Workers should shower as soon as possible after coming indoors to wash off and conduct a thorough tick search. Clothes should be washed in hot water to kill ticks and if clothes cannot be washed, they should be tumbled dry on low heat for 90 minutes or on high heat for 60 minutes.

Tick removal

If ticks are found, use fine-tipped tweezers to grasp the tick as close to the skin as possible. Pull upward steadily. Do not twist or jerk the tick, as this can cause the mouth parts to break off and remain in the skin.

If the mouth parts are left behind, remove them with the tweezers as well. If you are unable to, leave it alone and let the skin heal. Clean the bite area and your hands with rubbing alcohol and iodine scrub or soap and water.

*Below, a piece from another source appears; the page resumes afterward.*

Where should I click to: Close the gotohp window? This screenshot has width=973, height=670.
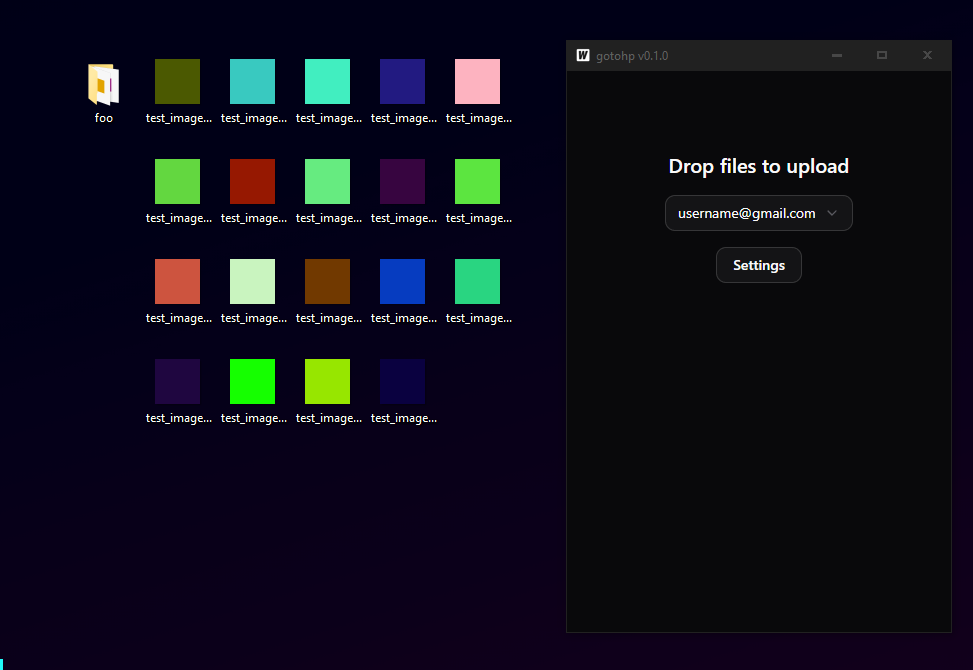(927, 55)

Place the tick in a jar of alcohol, a sealed bag, or a container wrapped tightly with tape, or flush it down a toilet. Never crush a tick with your fingers. Ticks carrying diseases may transmit it through your skin upon coming in contact with bodily fluids.

Avoid methods such as painting the tick with nail polish or using heat to make the tick detach. You want to remove the tick as soon as possible.

If you or a crew member develop a rash or fever within several weeks of removing the tick, see a doctor and be sure to tell them of the tick bite and when it occurred.